• [INFORMATION PROVIDED]:
[Start of Attachment]

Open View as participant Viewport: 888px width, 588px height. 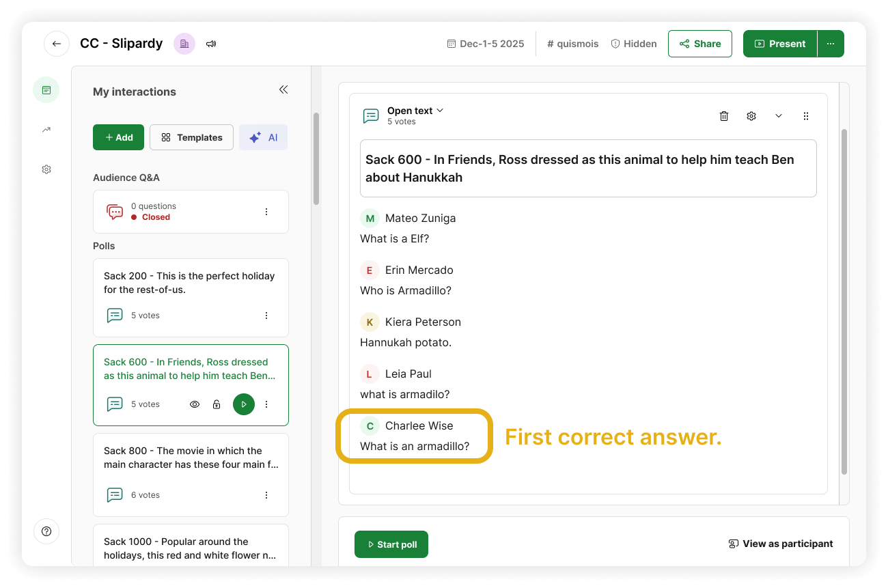[781, 544]
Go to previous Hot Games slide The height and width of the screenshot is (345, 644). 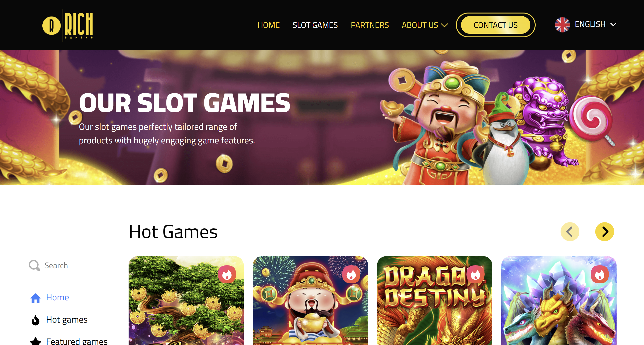pyautogui.click(x=570, y=232)
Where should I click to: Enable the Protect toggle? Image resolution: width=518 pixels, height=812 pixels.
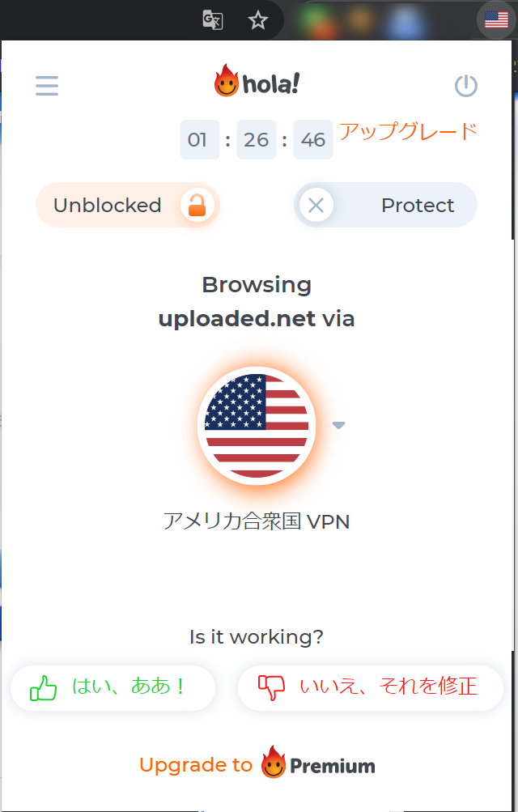click(x=385, y=205)
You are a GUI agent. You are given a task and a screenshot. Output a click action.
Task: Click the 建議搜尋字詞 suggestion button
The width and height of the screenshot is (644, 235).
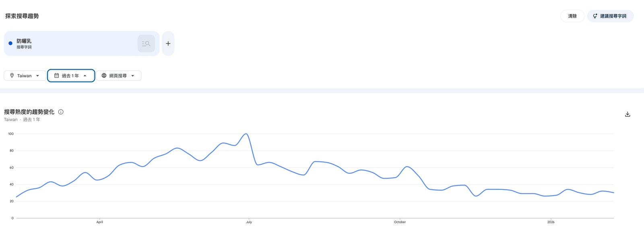click(x=610, y=16)
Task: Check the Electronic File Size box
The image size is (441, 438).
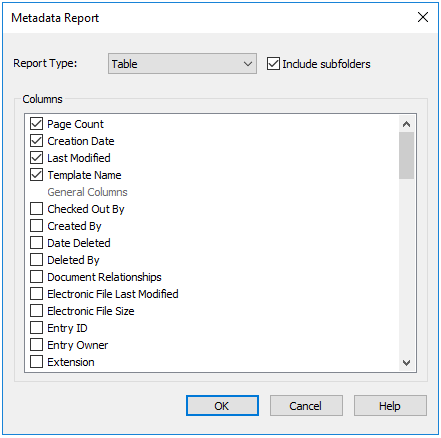Action: pos(36,311)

[End of Attachment]

• [WORK TO BE COMPLETED]:
Reproduce, word for word, only the lines in the records above from the line with "Where should I" through the line with "Task: Click the 建議搜尋字詞 suggestion button", including both ends; omit the pictures.

• [THE COMPLETED TASK]:
Where should I click to: Enable the Protect toggle? Image resolution: width=518 pixels, height=812 pixels.
click(x=385, y=205)
You are a GUI agent. You are given a task and a screenshot. Output a click action.
Task: Click the 建議搜尋字詞 suggestion button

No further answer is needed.